Two differently regulated nuclear factor kappaB activation pathways triggered by the cytoplasmic tail of CD40.

Abstract

CD40 signaling modulates the immune response at least in part by activation of nuclear factor kappaB (NFkappaB). It has been shown that two distinct domains in the CD40 cytoplasmic tail (cyt), namely cyt-N and cyt-C, independently activate NFkappaB. Although four members of the tumor necrosis factor receptor-associated factor (TRAF) family, including TRAF2, TRAF3, TRAF5, and TRAF6, bind to the CD40 cyt, how each TRAF protein contributes to the NFkappaB activation by CD40 is not clear.
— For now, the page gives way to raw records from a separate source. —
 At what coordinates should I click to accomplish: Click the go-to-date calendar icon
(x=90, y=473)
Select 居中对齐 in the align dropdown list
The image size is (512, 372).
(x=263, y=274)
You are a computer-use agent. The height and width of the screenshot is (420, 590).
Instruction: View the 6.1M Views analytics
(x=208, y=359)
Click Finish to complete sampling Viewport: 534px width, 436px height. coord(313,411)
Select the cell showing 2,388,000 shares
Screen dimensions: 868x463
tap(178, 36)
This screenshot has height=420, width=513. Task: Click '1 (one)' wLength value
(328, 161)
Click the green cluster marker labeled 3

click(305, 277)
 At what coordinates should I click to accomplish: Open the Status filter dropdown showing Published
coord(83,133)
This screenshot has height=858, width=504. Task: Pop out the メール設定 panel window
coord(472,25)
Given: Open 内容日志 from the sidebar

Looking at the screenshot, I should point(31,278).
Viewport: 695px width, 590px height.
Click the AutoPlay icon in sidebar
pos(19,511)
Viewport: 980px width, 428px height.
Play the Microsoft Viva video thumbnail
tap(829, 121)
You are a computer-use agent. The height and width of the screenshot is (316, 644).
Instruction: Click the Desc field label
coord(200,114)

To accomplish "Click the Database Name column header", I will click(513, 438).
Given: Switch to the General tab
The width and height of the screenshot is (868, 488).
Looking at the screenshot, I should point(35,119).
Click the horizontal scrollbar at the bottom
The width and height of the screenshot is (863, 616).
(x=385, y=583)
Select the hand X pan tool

Here we report that TRAF2, TRAF3, and TRAF5 bind cyt-C, whereas TRAF6 binds cyt-N. cyt-N is conserved poorly between human and mouse CD40, while cyt-C is highly conserved. However, single aa substitution of Glu-235 in cyt-N of human CD40 with Ala abolishes the binding of TRAF6 to cyt-N and NFkappaB activation by cyt-N. Conservation of this Glu between mouse and human CD40 strongly suggests that TRAF6 could link cyt-N to signals essential for CD40-mediated immune response. Furthermore, NFkappaB activation by cyt-C is inhibited by a kinase-negative form of NFkappaB-inducing kinase more efficiently than that by cyt-N, consistent with the result that NFkappaB activation by TRAF2 and TRAF5 is inhibited by a kinase-negative form of NFkappaB-inducing kinase more efficiently than that by TRAF6. These results indicate that NFkappaB activating signals emanating from cyt-N and cyt-C are mediated by the different members of the TRAF family and could be regulated in a distinct manner.